核心概念
スケールフリーのリニアプロトコルを用いた多重エージェントシステムの同期化では、ネットワークに有向スパニングツリーが存在しない場合でも、基本バイコンポーネントの中では同期化が達成され、それ以外のノードは基本バイコンポーネントの同期化軌道の加重平均に収束する。
要約
本論文では、多重エージェントシステムの同期化のためのスケールフリーのリニアプロトコルについて分析している。
まず、ネットワークに有向スパニングツリーが存在する場合、既存の研究で提案されたスケールフリーのコラボレーティブおよび非コラボレーティブなプロトコルにより同期化が達成されることを確認している。
次に、ネットワークに有向スパニングツリーが存在しない場合の挙動を分析している。

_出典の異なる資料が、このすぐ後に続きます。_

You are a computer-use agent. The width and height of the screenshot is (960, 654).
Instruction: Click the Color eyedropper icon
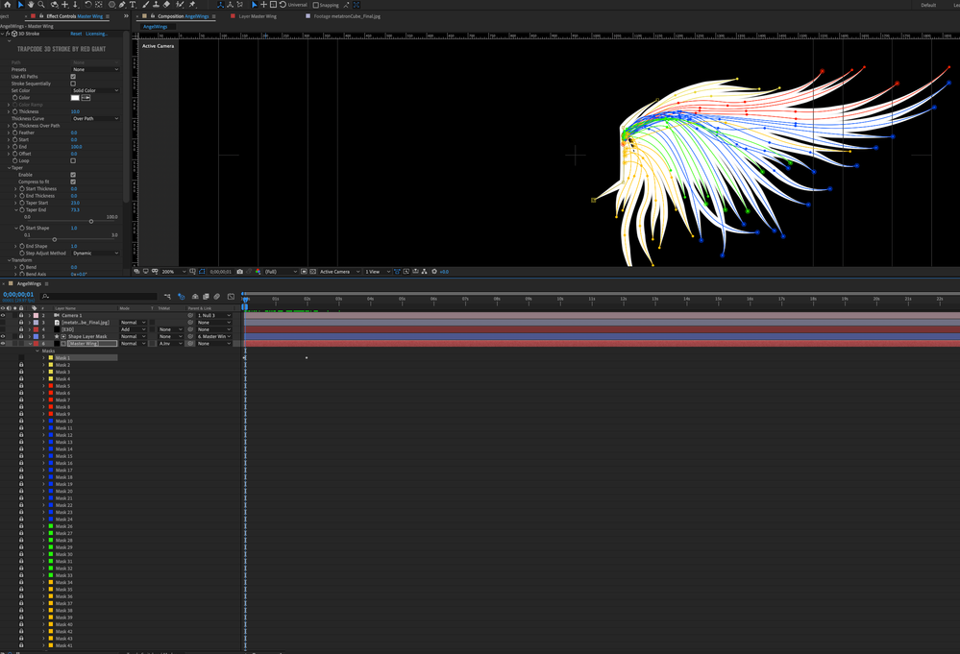(x=86, y=98)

この場合、ネットワークは基本バイコンポーネントと呼ばれる強連結成分に分解される。
- 基本バイコンポーネントの中では、エージェントとプロトコルの状態が同期化する。
- 基本バイコンポーネントに属さないノードは、基本バイコンポーネントの同期化軌道の加重平均に収束する。この加重係数は初期条件に依存せず、ネットワークのパラメータのみに依存する。
このクラスタ同期化の挙動は、コラボレーティブおよび非コラボレーティブなプロトコルに共通して見られる。
統計
ネットワークのラプラシアン行列の固有値0の多重度が𝑘以上のとき、ネットワークには𝑘個の基本バイコンポーネントが存在する。
基本バイコンポーネントに属さないノードの状態は、基本バイコンポーネントの同期化軌道の加重平均に収束する。この加重係数は非負で、合計が1となる。